W ostatniej prognozie e-petrol.pl pisze, że ceny paliw sięgają 8 zł za litr, jednak w najbliższym tygodniu możliwe są spadki cen na stacjach. Jak wynika z raportu, będzie to widoczne przede wszystkim w przypadku benzyny - jej średnia cena w Polsce ma się ulokować w przedziale 7,74-7,86 zł/l.
Ceny na początku lata jeszcze nigdy nie były tak wysokie, a tankowanie ma wpływ nie tylko na wakacyjne wydatki. Koszty paliwa i transportu mają odzwierciedlenie w cenach wielu towarów i usług. Dlatego kierowcy - i nie tylko - patrzą z niepokojem, co w ostatnich tygodniach i miesiącach pokazują pylony stacji paliw.
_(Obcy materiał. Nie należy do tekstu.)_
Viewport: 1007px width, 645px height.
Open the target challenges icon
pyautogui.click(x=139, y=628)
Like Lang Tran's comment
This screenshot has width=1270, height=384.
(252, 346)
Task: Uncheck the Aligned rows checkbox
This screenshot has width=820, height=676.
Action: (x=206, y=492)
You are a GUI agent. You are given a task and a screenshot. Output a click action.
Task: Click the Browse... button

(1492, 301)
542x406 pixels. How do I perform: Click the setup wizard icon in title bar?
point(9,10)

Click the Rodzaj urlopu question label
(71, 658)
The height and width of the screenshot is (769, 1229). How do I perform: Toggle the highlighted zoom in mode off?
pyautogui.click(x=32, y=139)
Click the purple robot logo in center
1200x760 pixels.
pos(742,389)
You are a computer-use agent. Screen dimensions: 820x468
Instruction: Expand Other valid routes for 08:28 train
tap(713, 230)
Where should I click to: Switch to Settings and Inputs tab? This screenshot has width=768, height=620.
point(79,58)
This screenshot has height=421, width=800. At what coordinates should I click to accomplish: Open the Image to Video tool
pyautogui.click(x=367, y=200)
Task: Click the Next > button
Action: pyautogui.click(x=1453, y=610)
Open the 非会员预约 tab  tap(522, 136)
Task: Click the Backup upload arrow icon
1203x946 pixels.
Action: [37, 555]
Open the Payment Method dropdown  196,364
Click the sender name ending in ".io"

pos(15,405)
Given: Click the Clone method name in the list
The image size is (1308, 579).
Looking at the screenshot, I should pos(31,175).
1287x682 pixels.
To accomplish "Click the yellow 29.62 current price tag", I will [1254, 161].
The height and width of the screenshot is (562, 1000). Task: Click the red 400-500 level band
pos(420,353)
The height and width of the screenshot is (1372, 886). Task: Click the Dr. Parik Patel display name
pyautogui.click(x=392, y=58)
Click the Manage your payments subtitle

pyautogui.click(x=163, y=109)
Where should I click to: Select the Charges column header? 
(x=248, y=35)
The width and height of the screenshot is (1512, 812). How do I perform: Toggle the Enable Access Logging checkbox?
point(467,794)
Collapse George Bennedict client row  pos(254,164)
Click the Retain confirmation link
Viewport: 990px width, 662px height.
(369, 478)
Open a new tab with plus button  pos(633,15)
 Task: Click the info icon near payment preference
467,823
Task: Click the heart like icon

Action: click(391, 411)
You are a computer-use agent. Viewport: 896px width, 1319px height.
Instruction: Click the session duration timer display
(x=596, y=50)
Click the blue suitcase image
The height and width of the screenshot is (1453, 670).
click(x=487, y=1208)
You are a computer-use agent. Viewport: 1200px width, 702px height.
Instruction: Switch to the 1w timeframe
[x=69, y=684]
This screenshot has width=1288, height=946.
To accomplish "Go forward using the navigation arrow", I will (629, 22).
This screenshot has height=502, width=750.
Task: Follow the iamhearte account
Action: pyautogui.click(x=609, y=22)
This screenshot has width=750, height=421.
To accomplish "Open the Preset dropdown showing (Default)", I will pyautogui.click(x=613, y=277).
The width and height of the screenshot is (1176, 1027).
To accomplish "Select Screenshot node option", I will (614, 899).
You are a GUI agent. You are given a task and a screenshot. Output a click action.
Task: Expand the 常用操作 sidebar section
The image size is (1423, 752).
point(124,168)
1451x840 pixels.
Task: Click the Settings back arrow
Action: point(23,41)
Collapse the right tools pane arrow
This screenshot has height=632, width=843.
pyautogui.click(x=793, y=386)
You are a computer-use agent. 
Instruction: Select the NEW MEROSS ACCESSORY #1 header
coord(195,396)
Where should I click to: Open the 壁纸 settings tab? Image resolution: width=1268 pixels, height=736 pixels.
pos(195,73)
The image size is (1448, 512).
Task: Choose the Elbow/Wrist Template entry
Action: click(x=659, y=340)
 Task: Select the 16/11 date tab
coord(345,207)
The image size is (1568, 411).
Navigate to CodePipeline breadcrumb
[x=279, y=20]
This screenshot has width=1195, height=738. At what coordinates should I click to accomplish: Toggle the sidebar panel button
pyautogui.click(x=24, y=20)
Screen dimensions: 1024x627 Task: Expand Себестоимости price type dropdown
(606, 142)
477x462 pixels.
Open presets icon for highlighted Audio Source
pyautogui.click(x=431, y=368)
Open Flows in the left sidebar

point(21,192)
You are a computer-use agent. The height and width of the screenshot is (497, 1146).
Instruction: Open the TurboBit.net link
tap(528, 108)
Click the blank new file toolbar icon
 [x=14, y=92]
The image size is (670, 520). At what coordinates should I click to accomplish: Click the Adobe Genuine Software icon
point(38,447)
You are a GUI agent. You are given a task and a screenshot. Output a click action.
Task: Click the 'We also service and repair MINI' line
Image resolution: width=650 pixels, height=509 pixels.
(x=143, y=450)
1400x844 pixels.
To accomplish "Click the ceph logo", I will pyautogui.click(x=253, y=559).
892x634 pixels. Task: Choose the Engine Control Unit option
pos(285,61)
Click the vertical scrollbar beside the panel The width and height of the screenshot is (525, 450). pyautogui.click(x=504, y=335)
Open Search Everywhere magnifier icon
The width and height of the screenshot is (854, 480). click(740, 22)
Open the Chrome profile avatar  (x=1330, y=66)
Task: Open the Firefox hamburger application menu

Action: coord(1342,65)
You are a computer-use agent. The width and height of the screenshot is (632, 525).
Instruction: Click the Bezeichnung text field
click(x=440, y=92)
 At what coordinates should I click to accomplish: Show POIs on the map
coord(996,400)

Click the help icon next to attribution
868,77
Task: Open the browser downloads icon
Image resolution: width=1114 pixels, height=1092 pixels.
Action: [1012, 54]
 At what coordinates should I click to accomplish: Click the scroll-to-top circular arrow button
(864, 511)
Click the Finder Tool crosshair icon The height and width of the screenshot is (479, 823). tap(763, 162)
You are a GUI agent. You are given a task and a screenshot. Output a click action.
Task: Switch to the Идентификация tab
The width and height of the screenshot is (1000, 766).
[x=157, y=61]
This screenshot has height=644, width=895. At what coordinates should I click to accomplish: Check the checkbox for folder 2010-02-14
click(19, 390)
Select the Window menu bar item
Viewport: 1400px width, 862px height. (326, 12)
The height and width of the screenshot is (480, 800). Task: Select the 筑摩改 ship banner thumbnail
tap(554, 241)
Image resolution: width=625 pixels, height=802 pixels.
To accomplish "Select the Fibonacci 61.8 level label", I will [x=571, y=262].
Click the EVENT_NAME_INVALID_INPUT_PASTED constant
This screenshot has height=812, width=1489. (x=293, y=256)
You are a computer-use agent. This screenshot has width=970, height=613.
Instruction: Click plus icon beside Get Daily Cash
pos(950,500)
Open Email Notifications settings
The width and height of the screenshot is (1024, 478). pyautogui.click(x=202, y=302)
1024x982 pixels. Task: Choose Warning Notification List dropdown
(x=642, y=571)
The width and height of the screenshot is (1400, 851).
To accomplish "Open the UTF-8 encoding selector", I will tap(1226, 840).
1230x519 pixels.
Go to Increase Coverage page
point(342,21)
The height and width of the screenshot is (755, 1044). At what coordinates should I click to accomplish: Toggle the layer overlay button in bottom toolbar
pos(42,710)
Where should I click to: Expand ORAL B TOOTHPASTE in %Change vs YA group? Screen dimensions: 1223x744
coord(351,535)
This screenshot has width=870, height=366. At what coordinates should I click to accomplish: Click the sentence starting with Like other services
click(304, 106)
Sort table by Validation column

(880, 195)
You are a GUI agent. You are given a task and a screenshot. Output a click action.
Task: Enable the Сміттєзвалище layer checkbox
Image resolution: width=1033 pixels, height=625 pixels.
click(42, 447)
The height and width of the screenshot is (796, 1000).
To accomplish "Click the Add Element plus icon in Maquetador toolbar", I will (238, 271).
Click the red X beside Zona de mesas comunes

PKN Orlen na swojej stronie internetowej umieścił zakładkę "Fakty i mity o cenach paliw", zawierającą 12 takich mitów. Odwołuje się też do nich w spotkach radiowych i telewizyjnych. Koncern wyjaśnia m.in., że wojna w Ukrainie ma wpływ na ceny paliw w Polsce, a także że nie zależą one wprost od notowań ropy naftowej na światowych rynkach. W jednym z punktów napisano też, że Orlen nie decyduje o cenach paliw w Polsce. I ten mit zwrócił naszą uwagę. Jak czytamy:
Ceny hurtowe paliw w Polsce i w całej Europie ustalane są przede wszystkim w oparciu o notowania gotowych produktów paliwowych czyli benzyny i diesla na europejskich giełdach. O notowaniach tych nie decydują poszczególne koncerny paliwowe, a czynniki rynkowe, czyli relacja pomiędzy podażą a popytem.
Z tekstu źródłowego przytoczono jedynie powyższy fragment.